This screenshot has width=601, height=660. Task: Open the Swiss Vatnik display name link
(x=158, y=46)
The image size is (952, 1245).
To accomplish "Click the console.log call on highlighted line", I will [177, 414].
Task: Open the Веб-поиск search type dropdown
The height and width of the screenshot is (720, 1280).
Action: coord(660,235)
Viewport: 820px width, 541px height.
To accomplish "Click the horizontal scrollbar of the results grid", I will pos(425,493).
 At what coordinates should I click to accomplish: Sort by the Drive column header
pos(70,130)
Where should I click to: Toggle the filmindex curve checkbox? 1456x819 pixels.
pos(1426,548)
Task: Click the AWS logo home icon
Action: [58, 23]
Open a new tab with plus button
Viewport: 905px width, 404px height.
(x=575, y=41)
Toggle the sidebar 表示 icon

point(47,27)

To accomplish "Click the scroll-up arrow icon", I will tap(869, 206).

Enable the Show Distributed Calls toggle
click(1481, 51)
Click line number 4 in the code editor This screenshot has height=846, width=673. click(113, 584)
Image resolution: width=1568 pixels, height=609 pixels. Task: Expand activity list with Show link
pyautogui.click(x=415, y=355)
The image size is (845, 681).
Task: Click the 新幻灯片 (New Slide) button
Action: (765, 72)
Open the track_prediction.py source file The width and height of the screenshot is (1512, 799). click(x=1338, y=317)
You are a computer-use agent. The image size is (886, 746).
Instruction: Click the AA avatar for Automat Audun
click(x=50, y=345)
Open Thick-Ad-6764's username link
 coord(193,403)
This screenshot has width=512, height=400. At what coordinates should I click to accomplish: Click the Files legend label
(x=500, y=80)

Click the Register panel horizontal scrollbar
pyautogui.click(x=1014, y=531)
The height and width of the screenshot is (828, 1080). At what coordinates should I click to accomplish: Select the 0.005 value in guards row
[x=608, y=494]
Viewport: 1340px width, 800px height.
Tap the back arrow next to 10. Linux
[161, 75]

-=-=-

### Set exercise
Copy out every line of the data above verbatim, with nothing changed.

### Response
This screenshot has width=601, height=660. Task: Open the Swiss Vatnik display name link
(x=158, y=46)
The image size is (952, 1245).
To accomplish "Click the console.log call on highlighted line", I will [177, 414].
Task: Open the Веб-поиск search type dropdown
The height and width of the screenshot is (720, 1280).
Action: coord(660,235)
Viewport: 820px width, 541px height.
To accomplish "Click the horizontal scrollbar of the results grid", I will pos(425,493).
 At what coordinates should I click to accomplish: Sort by the Drive column header
pos(70,130)
Where should I click to: Toggle the filmindex curve checkbox? 1456x819 pixels.
pos(1426,548)
Task: Click the AWS logo home icon
Action: [58, 23]
Open a new tab with plus button
Viewport: 905px width, 404px height.
(x=575, y=41)
Toggle the sidebar 表示 icon

point(47,27)

To accomplish "Click the scroll-up arrow icon", I will tap(869, 206).

Enable the Show Distributed Calls toggle
click(1481, 51)
Click line number 4 in the code editor This screenshot has height=846, width=673. click(113, 584)
Image resolution: width=1568 pixels, height=609 pixels. Task: Expand activity list with Show link
pyautogui.click(x=415, y=355)
The image size is (845, 681).
Task: Click the 新幻灯片 (New Slide) button
Action: (765, 72)
Open the track_prediction.py source file The width and height of the screenshot is (1512, 799). click(x=1338, y=317)
You are a computer-use agent. The image size is (886, 746).
Instruction: Click the AA avatar for Automat Audun
click(x=50, y=345)
Open Thick-Ad-6764's username link
 coord(193,403)
This screenshot has width=512, height=400. At what coordinates should I click to accomplish: Click the Files legend label
(x=500, y=80)

Click the Register panel horizontal scrollbar
pyautogui.click(x=1014, y=531)
The height and width of the screenshot is (828, 1080). At what coordinates should I click to accomplish: Select the 0.005 value in guards row
[x=608, y=494]
Viewport: 1340px width, 800px height.
Tap the back arrow next to 10. Linux
[161, 75]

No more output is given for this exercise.